WHAT IS NEEDED: Reproduce, from the lines below, exactly the stretch that begins at the line containing "Terms of Service di Google (1271, 1603)" and ends at the line containing "[Advertisement] (121, 451)", both included.

(Stored data)
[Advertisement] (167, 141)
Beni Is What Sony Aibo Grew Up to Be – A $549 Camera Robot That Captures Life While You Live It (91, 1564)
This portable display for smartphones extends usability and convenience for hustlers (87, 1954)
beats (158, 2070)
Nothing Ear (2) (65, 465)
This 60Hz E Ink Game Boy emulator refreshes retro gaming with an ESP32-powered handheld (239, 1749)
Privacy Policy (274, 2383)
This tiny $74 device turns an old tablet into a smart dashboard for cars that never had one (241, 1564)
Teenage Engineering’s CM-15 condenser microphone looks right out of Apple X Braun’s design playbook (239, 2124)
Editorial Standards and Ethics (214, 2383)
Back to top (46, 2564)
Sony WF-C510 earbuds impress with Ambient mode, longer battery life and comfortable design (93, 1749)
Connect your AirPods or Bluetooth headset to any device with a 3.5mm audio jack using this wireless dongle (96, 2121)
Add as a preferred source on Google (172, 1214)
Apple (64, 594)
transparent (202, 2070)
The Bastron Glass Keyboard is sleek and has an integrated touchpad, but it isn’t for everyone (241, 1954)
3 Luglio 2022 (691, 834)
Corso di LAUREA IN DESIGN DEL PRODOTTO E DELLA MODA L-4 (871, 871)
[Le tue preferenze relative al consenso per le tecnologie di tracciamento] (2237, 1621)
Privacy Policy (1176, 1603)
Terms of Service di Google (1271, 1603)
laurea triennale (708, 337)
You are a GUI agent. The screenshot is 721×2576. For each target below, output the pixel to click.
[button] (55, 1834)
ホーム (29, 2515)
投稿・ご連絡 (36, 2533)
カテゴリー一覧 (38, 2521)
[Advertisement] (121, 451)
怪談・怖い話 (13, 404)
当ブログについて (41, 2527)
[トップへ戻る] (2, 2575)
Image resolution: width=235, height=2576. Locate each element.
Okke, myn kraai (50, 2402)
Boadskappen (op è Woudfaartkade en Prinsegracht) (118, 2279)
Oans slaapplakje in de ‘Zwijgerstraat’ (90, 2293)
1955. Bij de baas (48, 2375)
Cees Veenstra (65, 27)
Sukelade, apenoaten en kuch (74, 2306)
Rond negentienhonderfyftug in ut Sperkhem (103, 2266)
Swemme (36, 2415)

RESPONSE AREA:
Terms of Service di Google (1271, 1603)
laurea triennale (708, 337)
You are a GUI agent. The screenshot is 721×2576. For each target below, output the pixel to click.
[button] (55, 1834)
ホーム (29, 2515)
投稿・ご連絡 (36, 2533)
カテゴリー一覧 (38, 2521)
[Advertisement] (121, 451)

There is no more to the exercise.